World oil consumption will now increase by 2.1 million barrels a day this year, or about 2 per cent, up 380,000 a day from the previous forecast, the Paris-based agency said in its latest monthly report. The extra demand that prompted the revision is “overwhelmingly concentrated” in the Middle East and Europe.

Natural gas prices have surged this year as Russia restricts gas flows to Europe, a move that is widely seen as retaliation for sanctions imposed over its invasion of Ukraine. The increase has prompted many industrial consumers, including refiners and power plants, to switch from gas to oil. Scorching temperatures have also spurred demand for air conditioning, particularly in the Middle East, where a significant amount of oil is burned during summer to generate electricity. 
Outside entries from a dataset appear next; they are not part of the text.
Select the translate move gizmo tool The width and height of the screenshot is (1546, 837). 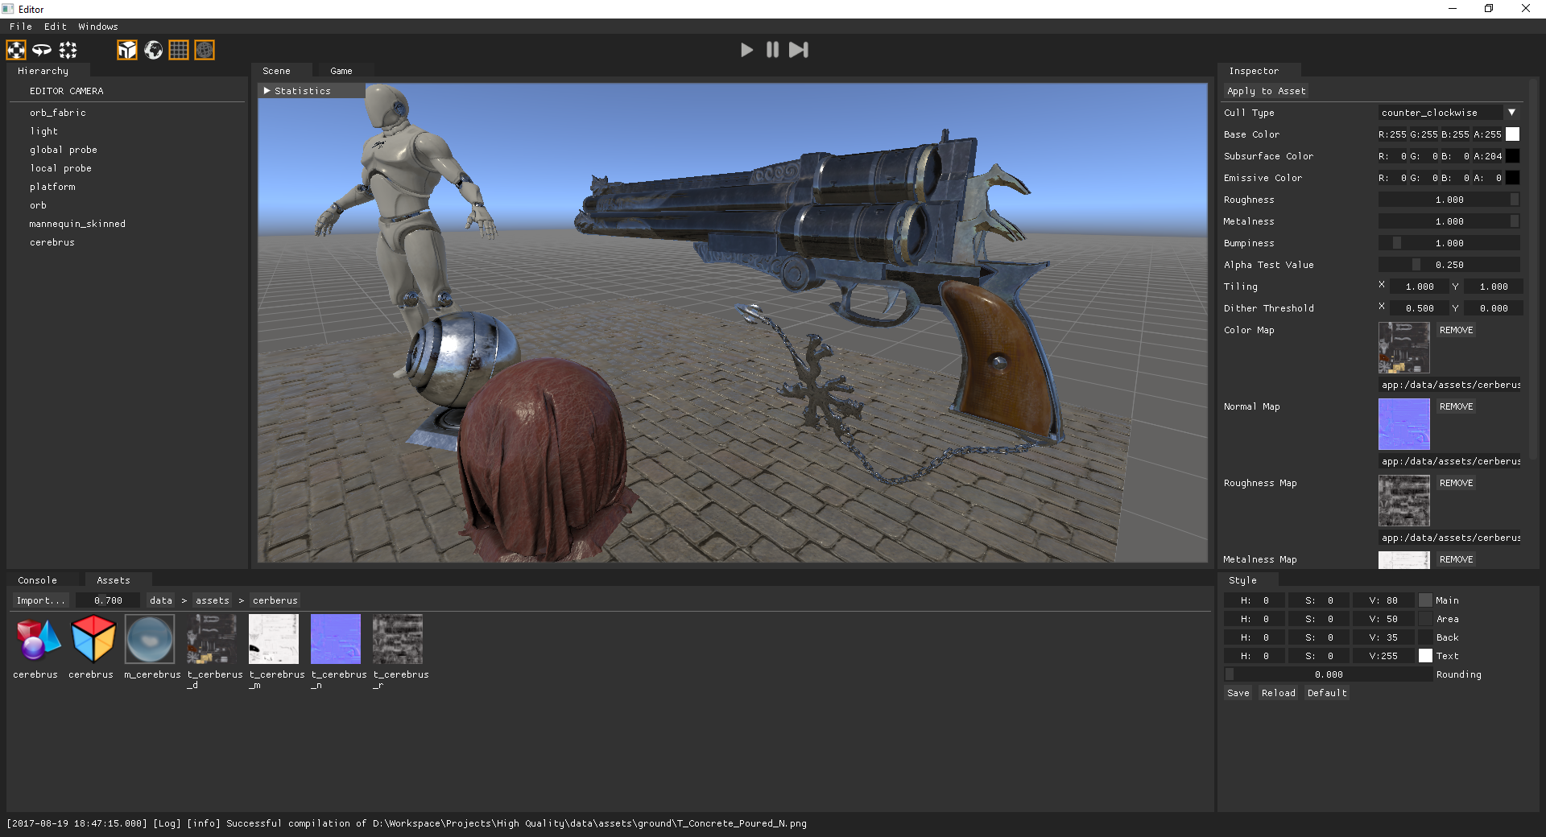point(16,50)
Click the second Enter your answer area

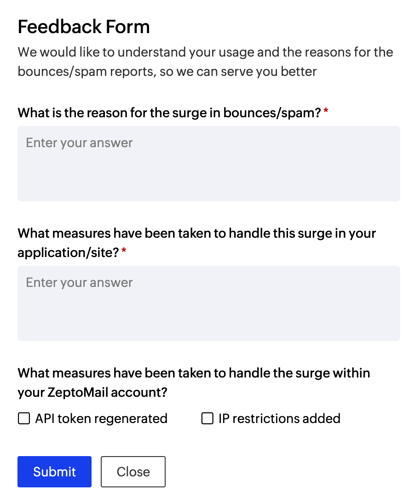pyautogui.click(x=208, y=303)
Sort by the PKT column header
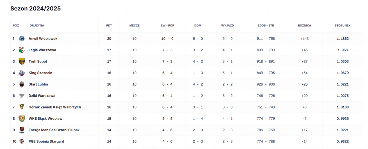368x149 pixels. [x=109, y=25]
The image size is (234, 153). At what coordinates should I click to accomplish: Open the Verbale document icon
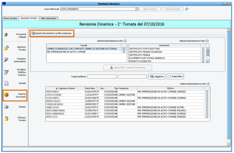[6, 83]
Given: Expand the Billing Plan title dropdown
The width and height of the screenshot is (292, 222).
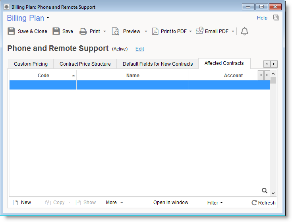Looking at the screenshot, I should click(48, 18).
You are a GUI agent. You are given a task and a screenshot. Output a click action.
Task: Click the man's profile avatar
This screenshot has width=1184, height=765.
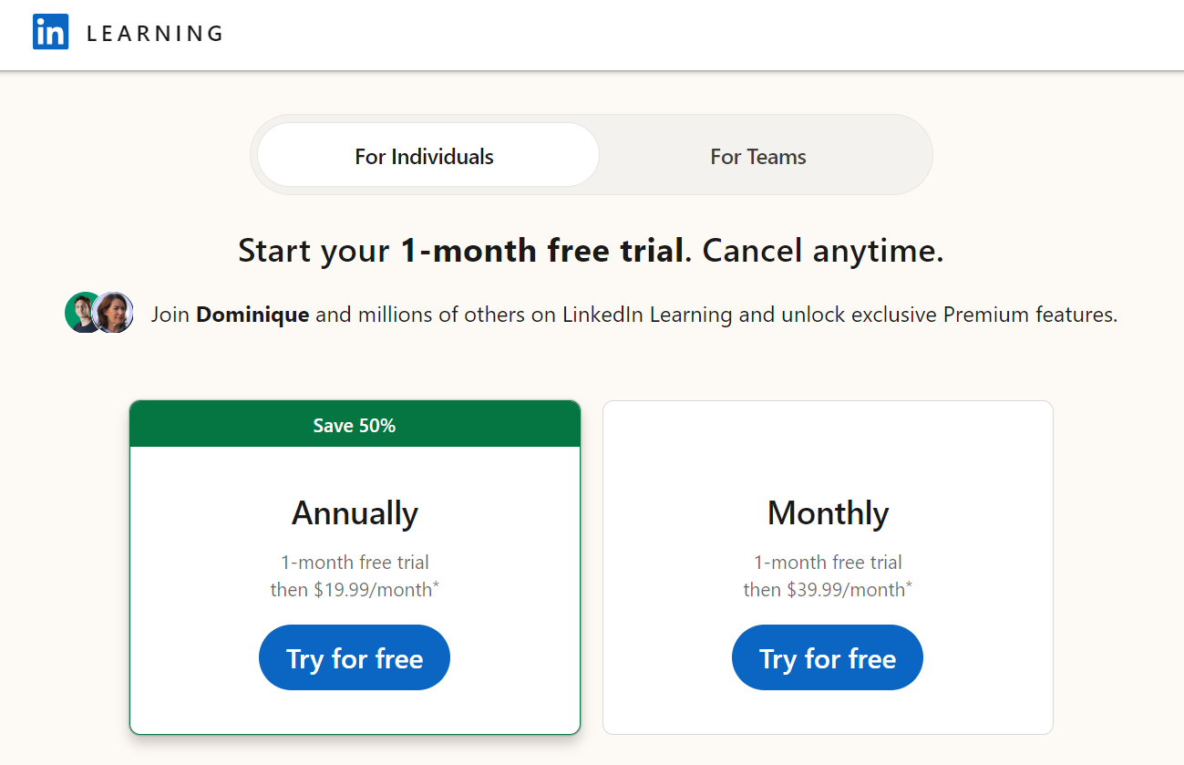(x=82, y=313)
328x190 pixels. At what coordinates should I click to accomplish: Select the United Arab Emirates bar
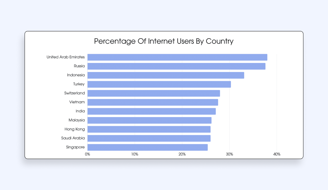pos(177,57)
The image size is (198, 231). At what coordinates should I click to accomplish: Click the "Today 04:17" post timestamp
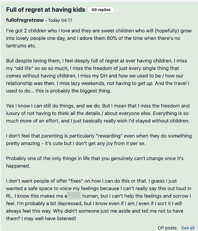[61, 21]
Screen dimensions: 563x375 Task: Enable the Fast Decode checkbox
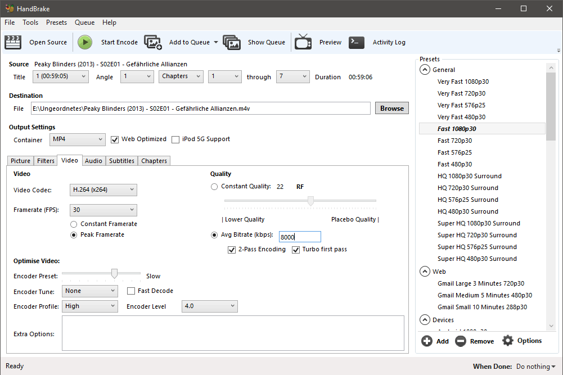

“Natural gas and electricity prices have soared to new records, incentivizing gas-to-oil switching in some countries,” said the IEA, which advises most major economies on energy policy. “With several regions experiencing blazing heatwaves, the latest data confirm increased oil burn in power generation, especially in Europe and the Middle East.” 

Even as consumption accelerates, the IEA doubts that oil markets will face a supply crunch, with stockpiles projected to swell at a rate of 900,000 barrels a day for the rest of this year. 

Russia’s oil output has proved more resilient than expected in the face of international sanctions, while supplies are being topped up by the release of barrels from governments’ emergency reserves announced earlier this year. 

These releases are scheduled to continue through to October, and could be extended for longer, Toril Bosoni, head of the IEA’s oil market division, said in a Bloomberg television interview. 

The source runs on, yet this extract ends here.